Well some friends of Buffy played a funny joke and they took her stuff and now she wants us to help get it back from her friends who sleep all day and have no tans.

Xander ,'Lessons'


Buffista Fic: It Could Be Plot Bunnies  

Where the Buffistas let their fanfic creative juices flow. May contain erotica.


Michele T. - Dec 19, 2002 11:05:21 am PST #732 of 10001
with a gleam in my eye, and an almost airtight alibi

In fact, if anything, the movies fail from being too slavishly faithful to the books.


askye - Dec 19, 2002 11:10:14 am PST #733 of 10001
Thrive to spite them

I've read that the movies were as literal adaptations of the books as possible because the producers felt that was what kids wanted.


Anne W. - Dec 19, 2002 11:15:20 am PST #734 of 10001
The lost sheep grow teeth, forsake their lambs, and lie with the lions.

As a kid, I would have been seriously peeved by anything that wasn't a blow-by-blow adaptation of the book. I feel that the way Peter Jackson & Co. edited, adapted, and shuffled LotR was close to perfect. It acknowledged that film and book are two completely different media with different strengths and weaknesses.


Michele T. - Dec 19, 2002 11:15:33 am PST #735 of 10001
with a gleam in my eye, and an almost airtight alibi

Shrug. Maybe it is what they wanted. Maybe it's what they want not knowing what the alternative is. (I mean, there are plenty of grumbly Tolkein geeks out there, but having re-read FOTR since seeing the movie, I'll admit that Jackson's a better storyteller than JRR was.) For me, though, the combination of the extremely literal adaptation and Chris Columbus's plodding directorial style made the movies into very lovely, very well-acted snores.


askye - Dec 19, 2002 11:31:59 am PST #736 of 10001
Thrive to spite them

Kids are incredibly picky. I know when I was a kid and I used to see adaptations of books I'd read over and over and over I would freak out "That's not how it goes. That's not right. They left that out. This is WRONG!"

And I think it comes down to the decision of who they wanted to please more with the Harry Potter movies---the kids who wanted to see everything as close to the book as humanly possible or the adults who wanted to see the best adaptation, even if that meant making more changes to the movie.

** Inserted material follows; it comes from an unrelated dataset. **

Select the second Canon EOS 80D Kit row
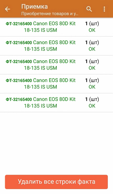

Steph L. - Dec 19, 2002 11:33:13 am PST #737 of 10001
Unusually and exceedingly peculiar and altogether quite impossible to describe

Kids are incredibly picky. I know when I was a kid and I used to see adaptations of books I'd read over and over and over I would freak out "That's not how it goes. That's not right. They left that out. This is WRONG!"

I still do that...


askye - Dec 19, 2002 12:44:07 pm PST #738 of 10001
Thrive to spite them

I have to admit I did it a bit during FoTR. "but..but...that's not how Merry and Pippin ACT...they aren't so...but...they are more..."

"where is the poetry. Where is Sam's love for the elves? How can he leave out that. Sam's journey and character development is key to the story!"

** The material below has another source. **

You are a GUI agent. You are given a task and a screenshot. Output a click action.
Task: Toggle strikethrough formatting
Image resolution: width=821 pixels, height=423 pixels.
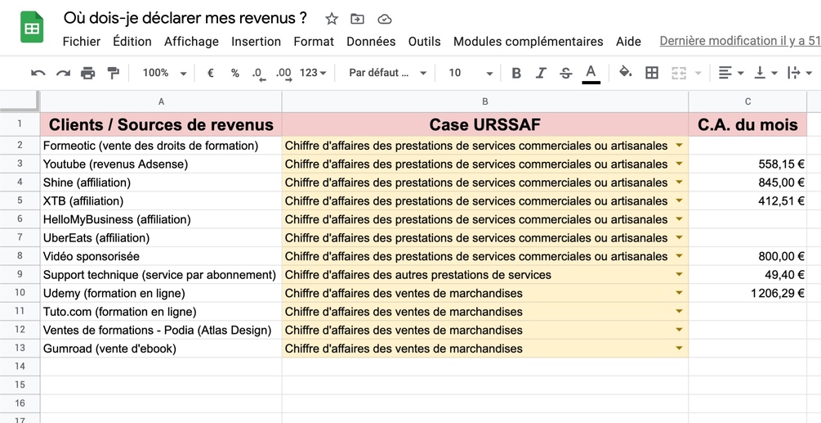[565, 73]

Um, I'm a little too invested in Samwise Gamgee. But not in a porny way.


Atropa - Dec 19, 2002 12:46:01 pm PST #739 of 10001
The artist formerly associated with cupcakes.

askye, I just noticed your tag. Yaaaaaay!


P.M. Marc - Dec 19, 2002 12:54:40 pm PST #740 of 10001
So come, my friends, be not afraid/We are so lightly here/It is in love that we are made; In love we disappear

Wanna know how you know you're over-invested?

When you realize that, being as it's Thursday, that means that by late tonight, there will be the FF list up on Silverlake.

And that you look forward to it the way some people look forward to Christmas, or Must-See TV.


askye - Dec 19, 2002 12:54:54 pm PST #741 of 10001
Thrive to spite them

I'm going to try and devise a spear or some sort of Scola the Destroyer, or maybe a raygun. I'm not sure.